* DATA RECORDS:
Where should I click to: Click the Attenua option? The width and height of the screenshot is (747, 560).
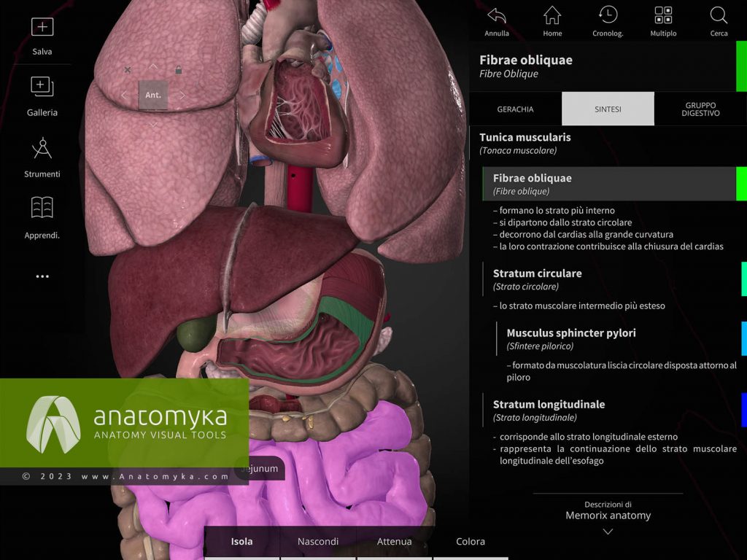click(x=394, y=541)
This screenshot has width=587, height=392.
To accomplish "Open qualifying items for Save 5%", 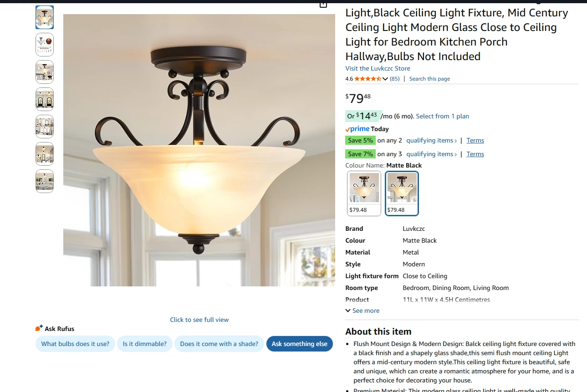I will 432,140.
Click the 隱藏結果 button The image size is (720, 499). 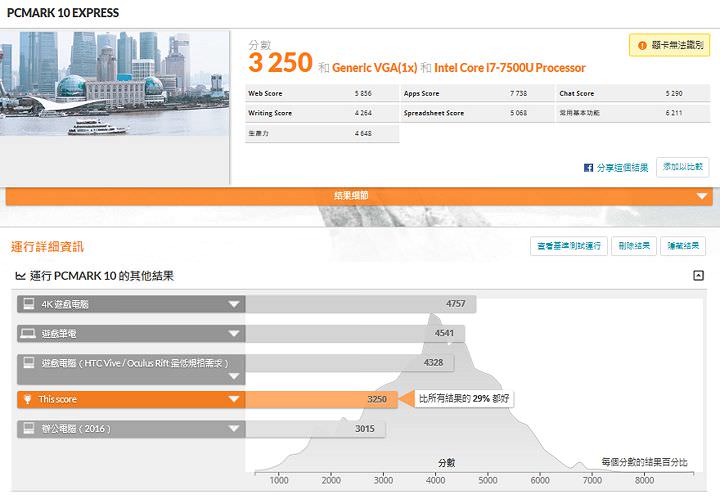pos(683,246)
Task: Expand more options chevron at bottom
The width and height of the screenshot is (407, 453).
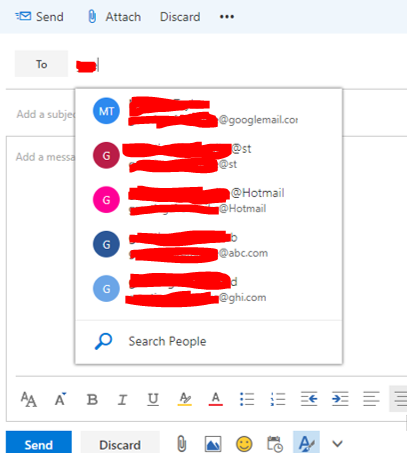Action: [337, 444]
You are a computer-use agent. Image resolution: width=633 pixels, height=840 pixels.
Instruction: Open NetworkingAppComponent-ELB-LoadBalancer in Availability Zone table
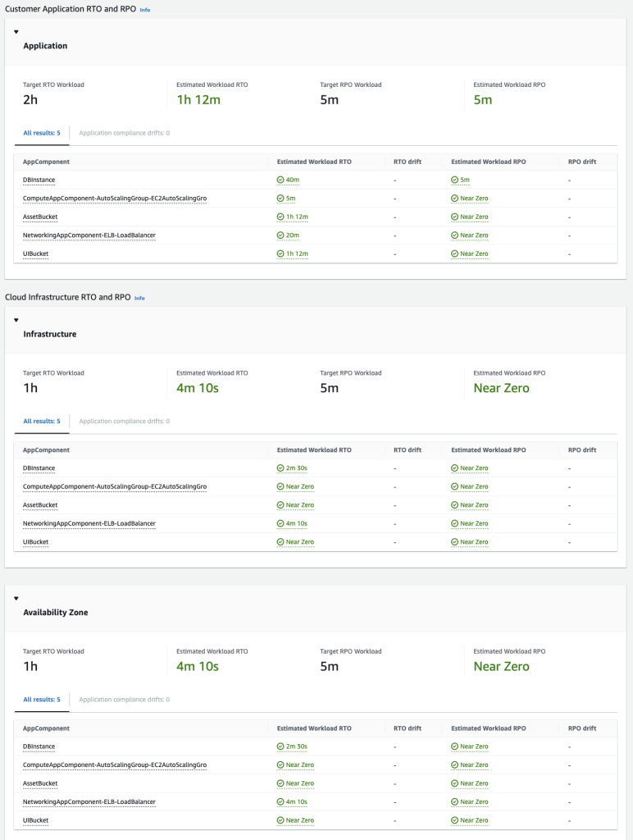(x=89, y=802)
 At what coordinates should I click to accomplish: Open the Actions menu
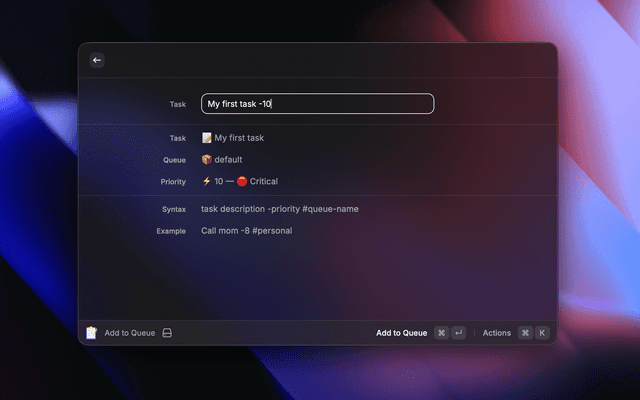[497, 333]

* WHAT IS REQUIRED: I need the lines from the one containing "Instruction: Open NetworkingAppComponent-ELB-LoadBalancer" through the end of the records retyped exactly, with the pictures left out.

* RESPONSE TO THE TASK:
Instruction: Open NetworkingAppComponent-ELB-LoadBalancer in Availability Zone table
(x=89, y=802)
 At what coordinates should I click to accomplish: Open the Actions menu
[497, 333]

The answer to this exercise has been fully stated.